Victims offered identity protection; no evidence of data misuse reported so far
Months after suffering a cyberattack and confirming data theft, venture capital firm Insight Partners has started notifying affected individuals.
The company has filed a new report with the Office of the Maine Attorney General, which also included a copy of the letter being sent out.
Insight Partners is a global venture capital and private equity firm that invests in high-growth software and technology companies. In the letter, it said when the breach was spotted, how long the attackers dwelled, and what they did after exfiltrating the data.
"Insight Partners' investigation into the incident determined that, on or around October 25, 2024, a threat actor successfully used a sophisticated social engineering attack to gain access to the affected servers," the letter reads. "Once inside, the threat actor began exfiltrating data from these servers, and beginning at or around 10:00 a.m. EST on January 16, 2025, began encrypting these servers."
The letter does not state who the threat actors are, or what their demands were. As of now, no group has publicly claimed responsibility for the attack.
Elsewhere in the filing, Insight Partners confirmed that exactly 12,657 people had their sensitive information stolen, which included banking and tax information, personal information of current and former employees, information related to limited partners, as well as fund, management company, and portfolio company information.
The company also said all victims will be notified by the end of September 2025, and customers who don't get notified by then did not have their files compromised.

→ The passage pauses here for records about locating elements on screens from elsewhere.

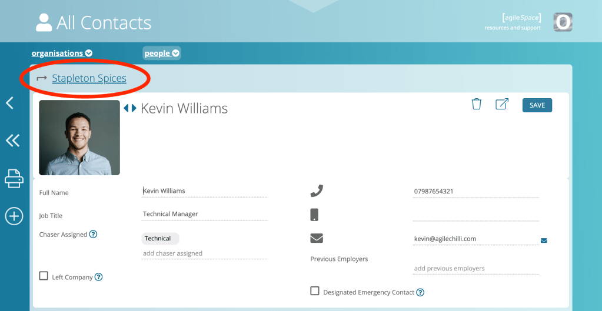The height and width of the screenshot is (311, 602).
Task: Click the trash delete icon
Action: coord(476,105)
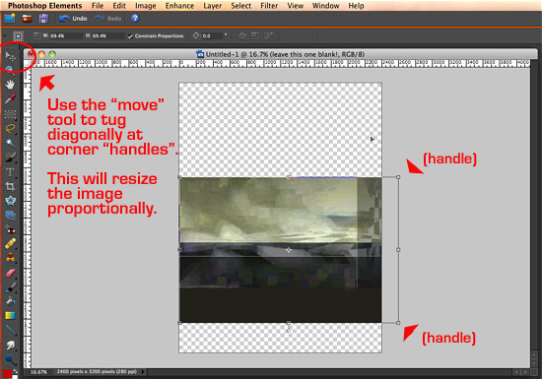This screenshot has height=379, width=542.
Task: Open the Filter menu
Action: pyautogui.click(x=269, y=6)
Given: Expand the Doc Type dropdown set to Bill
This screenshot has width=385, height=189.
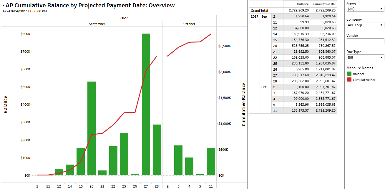Looking at the screenshot, I should [x=365, y=57].

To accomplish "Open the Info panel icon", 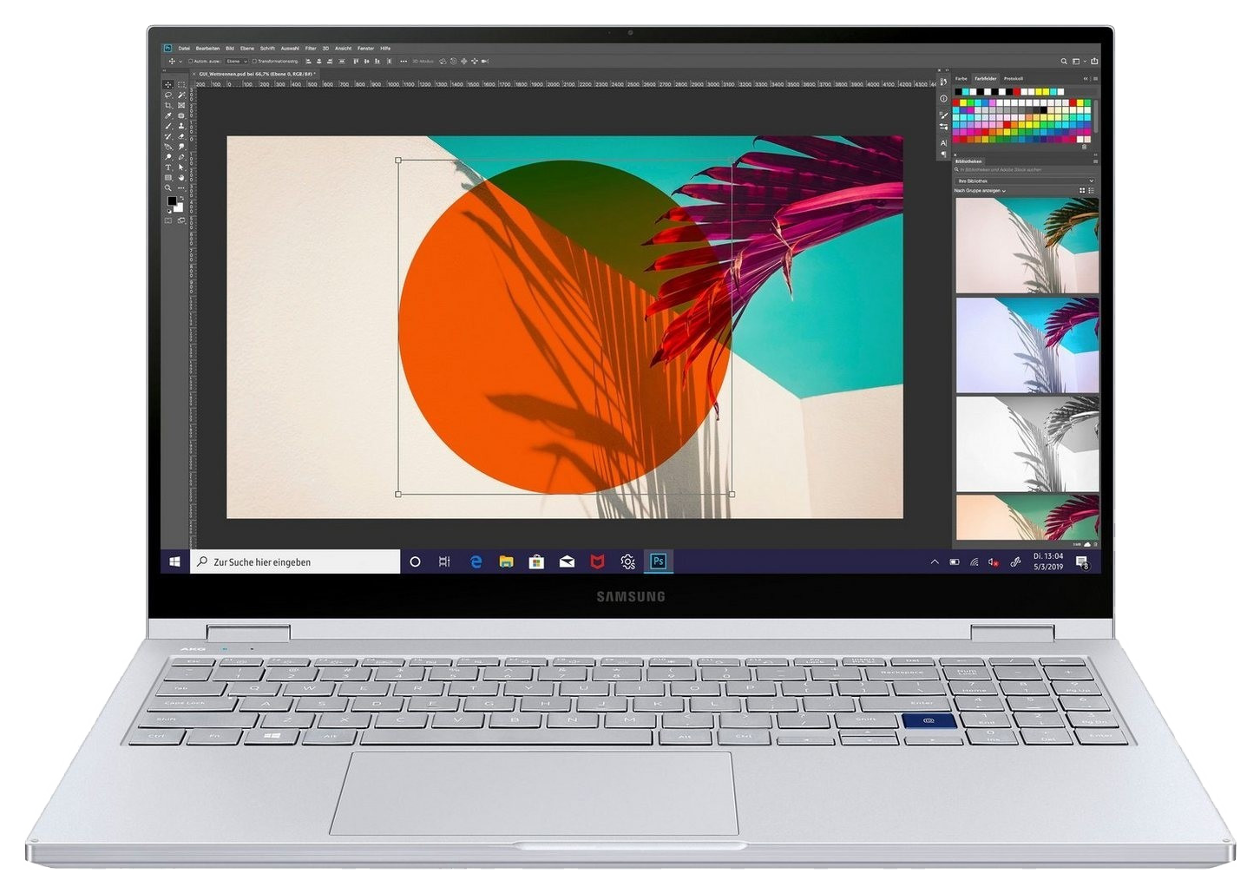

Insight Partners was founded in 1995, with headquarters in New York City, and offices in London, Tel Aviv, and Palo Alto. As of April 2025, the firm manages approximately $90 billion in assets and has, so far, invested in more than 875 companies globally.
To stay safe, the company recommends users sign up for complimentary identity theft protection services, provided through Experian. They should also change all enterprise and personal passwords, enable multi-factor authentication (MFA) and consider placing a freeze on their credit reports.
At press time, there was no evidence that the files were abused in the wild.